_Text segment:_
——————————

Re: [xml] Schema validation skipping IDC

2022-02-09 Thread Stefan de Konink

On Wednesday, February 9, 2022 1:25:41 PM CET, Nick Wellnhofer wrote:
I'm always reluctant to add new features, especially if it 
sounds like it only solves a problem for a single user. Do you 
want to disable checking of identity constraints for performance 
reasons or is there another use case?


They are indeed based on performance reasons, where the syntax validation 
is extremely fast and powerful (even single threaded, as expected), but IDC 
is (for the size of our documents) costly. For the validation and 
implementation of our standard the IDC validation is 'too soon' for most of 
the parties implementing it. Especially when the syntax validation fails, 
it does not make sense to continue in the second stage.


Like Eric pointed out; to support this use case now it requires two 
schema's one with and one without. Since our schema consists of 384 
individual xsd's that is less trivial to search and replace on the fly.


From a software perspective I would love to have the option of a single 
schema, where just the IDC functionality can be disabled, or even "per 
type" could be disabled. Even if the IDC performance would be fixed, I 
don't see it fixed in a way it would be considered a no-op.


--
Stefan
___
xml mailing list, project page  http://xmlsoft.org/
xml@gnome.org
https://mail.gnome.org/mailman/listinfo/xml


[xml] Schema validation skipping IDC

2022-02-01 Thread Stefan de Konink

Hi,

Would a patch be accepted that would create an option to disable identity 
constraints at runtime? Use case: only syntactically validate a file.


--
Stefan
___
xml mailing list, project page  http://xmlsoft.org/
xml@gnome.org
https://mail.gnome.org/mailman/listinfo/xml


Re: [xml] Resuming maintenance

2022-01-12 Thread Stefan de Konink

Hi Nick,

On Wednesday, January 12, 2022 3:49:07 PM CET, Nick Wellnhofer wrote:
I didn't make any performance improvements to the XSD code 
personally. You're probably seeing improvements from the 
following commit which wasn't authored by me:


https://gitlab.gnome.org/GNOME/libxml2/-/commit/faea2fa9


Exactly.


If you're seeing degraded performance on large documents, it's 
likely another issue with quadratic runtime. Fixing such issues 
algorithmically should typically yield much better results than 
trying to work around them with multi-threading.

——————————

_Data shown:_
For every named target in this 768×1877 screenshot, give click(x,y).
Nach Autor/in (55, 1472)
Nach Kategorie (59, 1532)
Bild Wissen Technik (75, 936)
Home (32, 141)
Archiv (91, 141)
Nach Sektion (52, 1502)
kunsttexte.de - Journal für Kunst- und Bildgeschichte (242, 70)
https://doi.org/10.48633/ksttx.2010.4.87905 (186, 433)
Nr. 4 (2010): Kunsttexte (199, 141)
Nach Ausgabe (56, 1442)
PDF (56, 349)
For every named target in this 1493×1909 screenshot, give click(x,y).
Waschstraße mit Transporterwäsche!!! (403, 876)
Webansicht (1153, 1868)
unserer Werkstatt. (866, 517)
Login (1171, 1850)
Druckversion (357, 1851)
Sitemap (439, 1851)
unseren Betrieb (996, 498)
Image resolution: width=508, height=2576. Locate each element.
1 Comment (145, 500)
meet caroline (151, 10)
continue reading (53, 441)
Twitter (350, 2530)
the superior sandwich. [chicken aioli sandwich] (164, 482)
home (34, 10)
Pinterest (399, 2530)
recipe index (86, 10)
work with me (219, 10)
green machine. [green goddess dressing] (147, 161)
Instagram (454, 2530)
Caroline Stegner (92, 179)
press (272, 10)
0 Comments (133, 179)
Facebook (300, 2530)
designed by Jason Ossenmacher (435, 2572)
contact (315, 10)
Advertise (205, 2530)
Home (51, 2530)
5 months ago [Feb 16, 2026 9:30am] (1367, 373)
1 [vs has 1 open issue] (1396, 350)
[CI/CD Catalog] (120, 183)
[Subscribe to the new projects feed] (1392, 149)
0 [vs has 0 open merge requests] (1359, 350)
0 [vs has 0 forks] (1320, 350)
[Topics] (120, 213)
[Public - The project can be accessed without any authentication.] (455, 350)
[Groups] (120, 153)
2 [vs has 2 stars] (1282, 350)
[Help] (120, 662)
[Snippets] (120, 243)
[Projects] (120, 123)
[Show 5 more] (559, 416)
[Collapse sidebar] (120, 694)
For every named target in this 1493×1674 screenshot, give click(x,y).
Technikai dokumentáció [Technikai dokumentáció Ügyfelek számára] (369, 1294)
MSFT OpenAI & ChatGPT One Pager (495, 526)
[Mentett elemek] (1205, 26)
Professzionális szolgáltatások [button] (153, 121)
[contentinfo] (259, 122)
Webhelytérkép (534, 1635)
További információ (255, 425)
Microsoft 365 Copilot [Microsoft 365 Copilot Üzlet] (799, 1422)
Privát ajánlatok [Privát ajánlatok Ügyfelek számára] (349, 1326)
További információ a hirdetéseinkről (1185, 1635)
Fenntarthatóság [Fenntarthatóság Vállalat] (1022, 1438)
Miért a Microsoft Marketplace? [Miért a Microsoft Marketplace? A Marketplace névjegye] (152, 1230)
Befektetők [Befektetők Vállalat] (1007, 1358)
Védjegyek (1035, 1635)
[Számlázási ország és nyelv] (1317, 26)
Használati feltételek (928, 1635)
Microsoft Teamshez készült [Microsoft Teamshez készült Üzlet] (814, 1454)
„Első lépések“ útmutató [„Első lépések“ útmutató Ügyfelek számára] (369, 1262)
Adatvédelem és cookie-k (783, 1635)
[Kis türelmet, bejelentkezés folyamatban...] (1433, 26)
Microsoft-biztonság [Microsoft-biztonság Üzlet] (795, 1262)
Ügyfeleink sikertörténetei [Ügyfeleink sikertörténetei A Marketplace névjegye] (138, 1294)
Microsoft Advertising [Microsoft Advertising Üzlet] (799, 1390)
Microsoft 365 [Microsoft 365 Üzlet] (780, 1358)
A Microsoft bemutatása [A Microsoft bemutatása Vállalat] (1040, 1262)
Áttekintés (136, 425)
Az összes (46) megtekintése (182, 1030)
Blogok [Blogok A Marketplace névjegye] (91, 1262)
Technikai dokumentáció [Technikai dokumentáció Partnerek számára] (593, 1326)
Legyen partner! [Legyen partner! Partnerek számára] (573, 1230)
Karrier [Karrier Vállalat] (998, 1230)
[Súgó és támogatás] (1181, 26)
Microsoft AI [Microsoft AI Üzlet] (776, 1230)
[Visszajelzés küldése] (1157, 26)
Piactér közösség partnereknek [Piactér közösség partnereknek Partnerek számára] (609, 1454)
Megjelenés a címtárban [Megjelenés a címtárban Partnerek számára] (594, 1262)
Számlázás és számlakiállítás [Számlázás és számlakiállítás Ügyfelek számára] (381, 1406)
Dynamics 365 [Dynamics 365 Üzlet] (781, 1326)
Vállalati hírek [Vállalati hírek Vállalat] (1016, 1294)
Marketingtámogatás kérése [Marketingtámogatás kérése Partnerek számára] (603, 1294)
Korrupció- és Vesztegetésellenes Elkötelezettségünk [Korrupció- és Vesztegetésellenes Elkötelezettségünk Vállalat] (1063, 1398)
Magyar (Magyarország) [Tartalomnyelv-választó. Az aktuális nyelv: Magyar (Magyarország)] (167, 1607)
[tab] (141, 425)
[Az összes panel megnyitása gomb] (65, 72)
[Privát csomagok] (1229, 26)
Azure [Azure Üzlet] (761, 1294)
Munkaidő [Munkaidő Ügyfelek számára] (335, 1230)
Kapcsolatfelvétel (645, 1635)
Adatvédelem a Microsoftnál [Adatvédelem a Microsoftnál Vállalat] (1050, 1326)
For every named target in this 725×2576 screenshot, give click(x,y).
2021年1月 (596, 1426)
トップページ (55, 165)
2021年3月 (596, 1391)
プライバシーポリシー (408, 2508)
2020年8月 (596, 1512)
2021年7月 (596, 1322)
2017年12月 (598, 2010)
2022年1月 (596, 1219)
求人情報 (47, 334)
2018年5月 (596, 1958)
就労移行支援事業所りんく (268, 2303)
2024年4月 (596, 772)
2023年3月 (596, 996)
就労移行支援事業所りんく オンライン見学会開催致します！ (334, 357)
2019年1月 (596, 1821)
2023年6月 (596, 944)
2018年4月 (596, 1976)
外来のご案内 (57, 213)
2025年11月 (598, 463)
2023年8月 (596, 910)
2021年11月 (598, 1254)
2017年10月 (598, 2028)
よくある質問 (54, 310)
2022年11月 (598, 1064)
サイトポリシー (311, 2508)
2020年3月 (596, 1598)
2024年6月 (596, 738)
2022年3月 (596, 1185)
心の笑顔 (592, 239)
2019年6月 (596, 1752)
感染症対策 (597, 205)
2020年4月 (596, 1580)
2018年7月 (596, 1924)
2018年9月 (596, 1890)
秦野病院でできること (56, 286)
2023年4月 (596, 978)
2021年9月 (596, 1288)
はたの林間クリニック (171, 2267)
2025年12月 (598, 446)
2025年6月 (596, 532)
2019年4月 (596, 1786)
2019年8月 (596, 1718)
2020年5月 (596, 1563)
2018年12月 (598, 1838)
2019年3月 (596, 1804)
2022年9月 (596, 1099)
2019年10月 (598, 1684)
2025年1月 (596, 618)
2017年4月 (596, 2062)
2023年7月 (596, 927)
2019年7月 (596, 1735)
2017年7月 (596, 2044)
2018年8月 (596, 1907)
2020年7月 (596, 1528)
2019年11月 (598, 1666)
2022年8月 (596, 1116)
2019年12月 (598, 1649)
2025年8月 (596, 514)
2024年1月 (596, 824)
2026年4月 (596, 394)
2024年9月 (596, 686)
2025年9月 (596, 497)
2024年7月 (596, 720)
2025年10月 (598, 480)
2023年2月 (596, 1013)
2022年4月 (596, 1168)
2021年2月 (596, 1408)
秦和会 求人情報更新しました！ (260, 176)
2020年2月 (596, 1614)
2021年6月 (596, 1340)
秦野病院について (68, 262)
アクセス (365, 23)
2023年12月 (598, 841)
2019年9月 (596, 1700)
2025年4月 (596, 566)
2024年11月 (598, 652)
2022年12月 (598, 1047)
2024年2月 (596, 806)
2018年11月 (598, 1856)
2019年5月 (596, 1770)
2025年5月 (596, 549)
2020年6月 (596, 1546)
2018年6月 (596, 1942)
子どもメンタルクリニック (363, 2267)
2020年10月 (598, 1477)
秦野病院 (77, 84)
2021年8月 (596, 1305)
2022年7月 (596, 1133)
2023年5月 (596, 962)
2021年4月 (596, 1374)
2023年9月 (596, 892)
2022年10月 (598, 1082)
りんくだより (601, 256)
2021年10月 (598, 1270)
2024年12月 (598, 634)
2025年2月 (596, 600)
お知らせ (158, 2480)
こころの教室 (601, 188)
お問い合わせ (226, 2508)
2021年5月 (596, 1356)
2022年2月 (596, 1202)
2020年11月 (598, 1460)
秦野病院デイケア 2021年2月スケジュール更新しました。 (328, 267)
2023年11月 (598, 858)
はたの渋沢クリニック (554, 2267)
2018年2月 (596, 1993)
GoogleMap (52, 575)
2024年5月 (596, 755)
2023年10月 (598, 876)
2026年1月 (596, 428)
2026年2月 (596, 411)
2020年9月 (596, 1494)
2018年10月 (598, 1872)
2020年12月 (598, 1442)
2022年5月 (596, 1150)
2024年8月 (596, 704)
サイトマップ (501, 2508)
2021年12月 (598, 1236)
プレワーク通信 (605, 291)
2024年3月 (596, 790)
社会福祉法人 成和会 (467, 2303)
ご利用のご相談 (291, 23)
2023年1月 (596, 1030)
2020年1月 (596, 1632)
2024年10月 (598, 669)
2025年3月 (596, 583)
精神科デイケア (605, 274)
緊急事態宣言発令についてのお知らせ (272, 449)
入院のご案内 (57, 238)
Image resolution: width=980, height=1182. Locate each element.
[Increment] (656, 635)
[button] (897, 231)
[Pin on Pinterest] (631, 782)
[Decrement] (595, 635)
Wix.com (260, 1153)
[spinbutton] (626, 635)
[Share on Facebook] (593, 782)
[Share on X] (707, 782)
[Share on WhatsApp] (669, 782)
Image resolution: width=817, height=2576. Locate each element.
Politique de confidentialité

——————————

_Complete the following:_
1) According to the mailing list thread, how many individual xsd files make up Stefan's schema?
2) Quote the mailing list thread starting at "They are indeed" and ending at "on the fly.".
You can ignore the records.

_Answers to the problems:_
1) 384

2)
They are indeed based on performance reasons, where the syntax validation 
is extremely fast and powerful (even single threaded, as expected), but IDC 
is (for the size of our documents) costly. For the validation and 
implementation of our standard the IDC validation is 'too soon' for most of 
the parties implementing it. Especially when the syntax validation fails, 
it does not make sense to continue in the second stage.


Like Eric pointed out; to support this use case now it requires two 
schema's one with and one without. Since our schema consists of 384 
individual xsd's that is less trivial to search and replace on the fly.